Needless to say, MPW was abandoned when Apple converted to its BSD UNIX underlayment for OS neXt  for which 
the X stood for decimal 10 and was not to be confused with with the company NEXT which provided most of the 
UNIX-underneath parts of OS-X as Steve returned to AAPL.  Sooooo MPW works only on Apple's OS 9 and lower. 
Use X-code and objective C (no C++).

MPW starts with a text file, ASCII text, that is.  You can use it as a simple text editor if you like but MPW 
files can also be MPW commands which are just like commands in the UNIX C-shell.  If you compose a line in a 
text document that contains a path to another text file that file is executed as a command with an ability to 
process arguments that follow the request on the line being executed.

The important thing is the ENTER key which is different from the RETURN key.  ENTER is part of the keyboard 
on the numeric section of the keyboard and RETURN is at the left side of the alphabetic part of the keyboard. 
 Those keys seem to be permanently connected to each other in ubuntu.  I have this feeling that I don't know 
something I need to know to fix  that.

The point is that ENTER is a request telling MPW to execute the selected text which might be just a line in 
which the insertion point is displayed or an entire selection of multiple lines.

It was also possible to designate a file, by name, to be a target file.  Commands, a bit like SED, to edit 
the target could be executed from another worksheet.  You could edit the contents of the target with commands 
( gedit ought to have some), that would allow for finding text in the target and replacing or adding changes. 
Just an ability to set the insertion point on an open file with a command would be nice in gedit.

Unfortunately MPW is no longer supported. I use it for everything I do on this Apple 8500 running OS 9.  
Nonsense! I just never use Apple's Finder.  The machine starts up running an MPW worksheet file. Everything 
else is done with commands that run the likes of Excel 5 under its control.

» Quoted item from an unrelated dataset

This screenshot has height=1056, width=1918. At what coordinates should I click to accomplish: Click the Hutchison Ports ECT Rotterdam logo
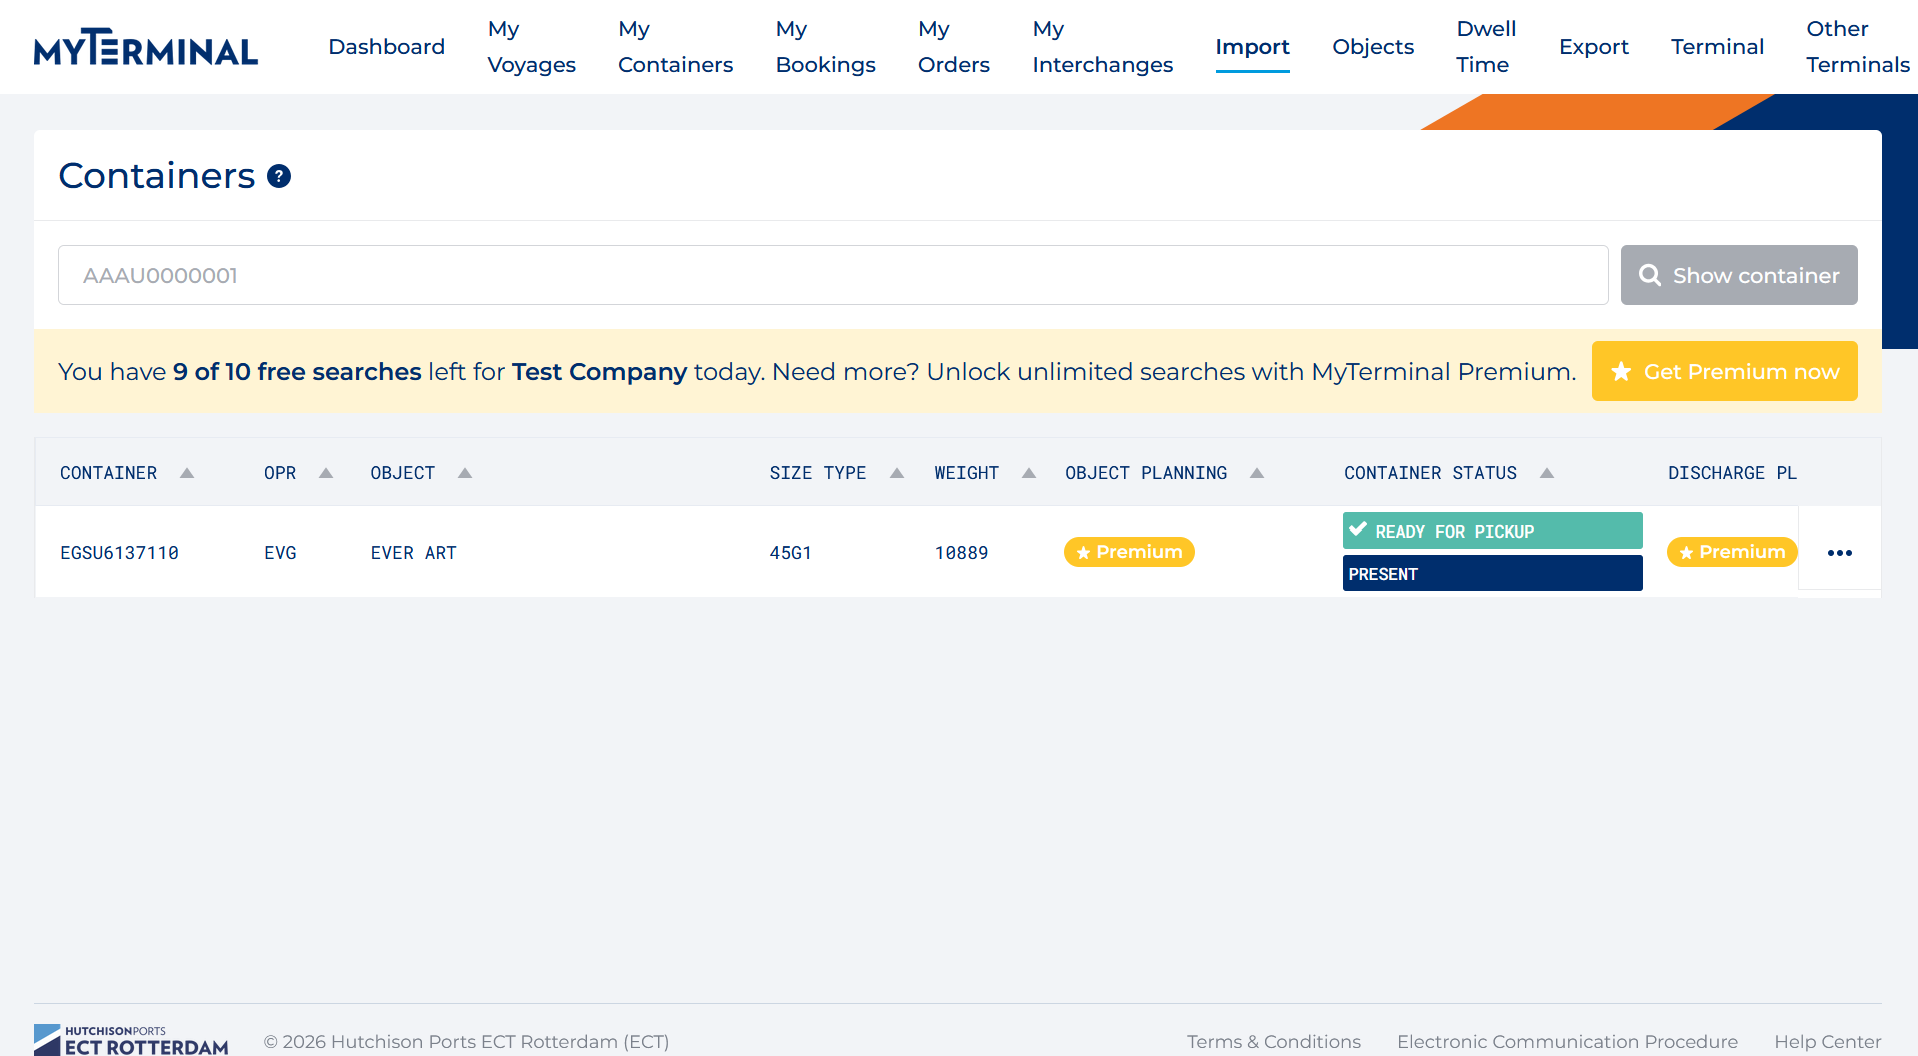131,1040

MPW, as offered, was essentially a C-shell.  The command names are spelled differently and are easier to 
remember than the 2 character keyboard-easy names but in most cases you're executing from a selected line of 
text that was created long ago.  Two key commands are not nearly as important. The fancy capabilities of a 
bash shell are just not necessary because a couple of lines in an MPW document can be executed together to do 
whatever you want.

<ftp://macnauchtan.com/Software/gedit/target> shows some work I did to support the target mode of MPW under 
gedit rules for tools.  I hoped it would be taken seriously but it's a PITA to keep it up to date as gedit 
keeps changing.  Have a look.

A serious problem in gedit is that the real effort is not the gedit part, it's in SourceView which 
essentially belongs to gedit now. Serious changes there are required and they could well be a disaster in the 
minds of those who use SourceView directly - - Are there people like that?

Sooooo.

Why not make gedit into a shell?  And while you're at it make it possible to declare gedit as the shell you 
want opened when you log in or request a terminal.

-- 
1801 - Joseph Marie Jacquard uses punch cards to instruct a loom to weave "hello, world" into a tapestry.